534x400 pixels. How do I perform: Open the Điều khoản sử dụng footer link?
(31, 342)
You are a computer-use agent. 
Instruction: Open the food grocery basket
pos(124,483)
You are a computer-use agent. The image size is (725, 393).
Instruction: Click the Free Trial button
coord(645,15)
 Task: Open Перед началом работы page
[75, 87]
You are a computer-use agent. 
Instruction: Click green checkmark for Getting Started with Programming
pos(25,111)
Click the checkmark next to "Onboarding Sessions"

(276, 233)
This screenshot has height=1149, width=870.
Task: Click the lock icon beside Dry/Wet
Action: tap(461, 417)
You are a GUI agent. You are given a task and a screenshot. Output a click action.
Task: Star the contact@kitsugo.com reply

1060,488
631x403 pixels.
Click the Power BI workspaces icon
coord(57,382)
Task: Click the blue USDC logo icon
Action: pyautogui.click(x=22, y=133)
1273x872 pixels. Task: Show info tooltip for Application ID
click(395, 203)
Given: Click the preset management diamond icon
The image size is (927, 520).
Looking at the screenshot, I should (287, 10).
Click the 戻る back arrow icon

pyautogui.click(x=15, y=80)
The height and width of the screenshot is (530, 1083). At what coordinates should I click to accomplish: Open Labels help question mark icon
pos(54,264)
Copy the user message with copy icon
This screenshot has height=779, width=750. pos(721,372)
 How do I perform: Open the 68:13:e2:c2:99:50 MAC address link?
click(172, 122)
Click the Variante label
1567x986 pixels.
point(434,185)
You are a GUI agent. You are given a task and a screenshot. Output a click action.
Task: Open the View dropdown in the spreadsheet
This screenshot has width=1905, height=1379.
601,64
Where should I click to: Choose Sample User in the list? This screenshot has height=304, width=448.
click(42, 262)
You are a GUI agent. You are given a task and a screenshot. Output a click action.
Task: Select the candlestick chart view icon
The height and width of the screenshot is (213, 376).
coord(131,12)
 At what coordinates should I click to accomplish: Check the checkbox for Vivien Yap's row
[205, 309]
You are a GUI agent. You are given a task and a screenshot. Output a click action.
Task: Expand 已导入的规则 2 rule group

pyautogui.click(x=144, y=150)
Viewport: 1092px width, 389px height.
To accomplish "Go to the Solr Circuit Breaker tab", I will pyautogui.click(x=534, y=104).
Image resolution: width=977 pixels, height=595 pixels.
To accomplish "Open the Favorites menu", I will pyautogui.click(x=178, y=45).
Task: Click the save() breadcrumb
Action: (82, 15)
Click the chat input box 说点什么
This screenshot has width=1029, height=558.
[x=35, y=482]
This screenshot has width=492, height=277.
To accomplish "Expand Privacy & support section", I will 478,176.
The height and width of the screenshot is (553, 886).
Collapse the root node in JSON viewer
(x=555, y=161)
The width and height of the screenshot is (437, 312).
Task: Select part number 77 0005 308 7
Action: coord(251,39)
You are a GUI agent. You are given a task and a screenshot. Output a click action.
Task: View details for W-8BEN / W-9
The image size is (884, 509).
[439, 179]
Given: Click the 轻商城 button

» **The exercise**
Recast every line of the data above as an item in a JSON list of strings, one string per line, leaving out blank lines.

» **Finished exercise**
[
  "534x400 pixels. How do I perform: Open the Điều khoản sử dụng footer link?",
  "(31, 342)",
  "You are a computer-use agent. ",
  "Instruction: Open the food grocery basket",
  "pos(124,483)",
  "You are a computer-use agent. The image size is (725, 393).",
  "Instruction: Click the Free Trial button",
  "coord(645,15)",
  " Task: Open Перед началом работы page",
  "[75, 87]",
  "You are a computer-use agent. ",
  "Instruction: Click green checkmark for Getting Started with Programming",
  "pos(25,111)",
  "Click the checkmark next to \"Onboarding Sessions\"",
  "(276, 233)",
  "This screenshot has height=1149, width=870.",
  "Task: Click the lock icon beside Dry/Wet",
  "Action: tap(461, 417)",
  "You are a GUI agent. You are given a task and a screenshot. Output a click action.",
  "Task: Star the contact@kitsugo.com reply",
  "1060,488",
  "631x403 pixels.",
  "Click the Power BI workspaces icon",
  "coord(57,382)",
  "Task: Click the blue USDC logo icon",
  "Action: pyautogui.click(x=22, y=133)",
  "1273x872 pixels. Task: Show info tooltip for Application ID",
  "click(395, 203)",
  "Given: Click the preset management diamond icon",
  "The image size is (927, 520).",
  "Looking at the screenshot, I should (287, 10).",
  "Click the 戻る back arrow icon",
  "pyautogui.click(x=15, y=80)",
  "The height and width of the screenshot is (530, 1083). At what coordinates should I click to accomplish: Open Labels help question mark icon",
  "pos(54,264)",
  "Copy the user message with copy icon",
  "This screenshot has height=779, width=750. pos(721,372)",
  " How do I perform: Open the 68:13:e2:c2:99:50 MAC address link?",
  "click(172, 122)",
  "Click the Variante label",
  "1567x986 pixels.",
  "point(434,185)",
  "You are a GUI agent. You are given a task and a screenshot. Output a click action.",
  "Task: Open the View dropdown in the spreadsheet",
  "This screenshot has width=1905, height=1379.",
  "601,64",
  "Where should I click to: Choose Sample User in the list? This screenshot has height=304, width=448.",
  "click(42, 262)",
  "You are a GUI agent. You are given a task and a screenshot. Output a click action.",
  "Task: Select the candlestick chart view icon",
  "The height and width of the screenshot is (213, 376).",
  "coord(131,12)",
  " At what coordinates should I click to accomplish: Check the checkbox for Vivien Yap's row",
  "[205, 309]",
  "You are a GUI agent. You are given a task and a screenshot. Output a click action.",
  "Task: Expand 已导入的规则 2 rule group",
  "pyautogui.click(x=144, y=150)",
  "Viewport: 1092px width, 389px height.",
  "To accomplish \"Go to the Solr Circuit Breaker tab\", I will pyautogui.click(x=534, y=104).",
  "Image resolution: width=977 pixels, height=595 pixels.",
  "To accomplish \"Open the Favorites menu\", I will pyautogui.click(x=178, y=45).",
  "Task: Click the save() breadcrumb",
  "Action: (82, 15)",
  "Click the chat input box 说点什么",
  "This screenshot has width=1029, height=558.",
  "[x=35, y=482]",
  "This screenshot has width=492, height=277.",
  "To accomplish \"Expand Privacy & support section\", I will 478,176.",
  "The height and width of the screenshot is (553, 886).",
  "Collapse the root node in JSON viewer",
  "(x=555, y=161)",
  "The width and height of the screenshot is (437, 312).",
  "Task: Select part number 77 0005 308 7",
  "Action: coord(251,39)",
  "You are a GUI agent. You are given a task and a screenshot. Output a click action.",
  "Task: View details for W-8BEN / W-9",
  "The image size is (884, 509).",
  "[439, 179]",
  "Given: Click the 轻商城 button"
]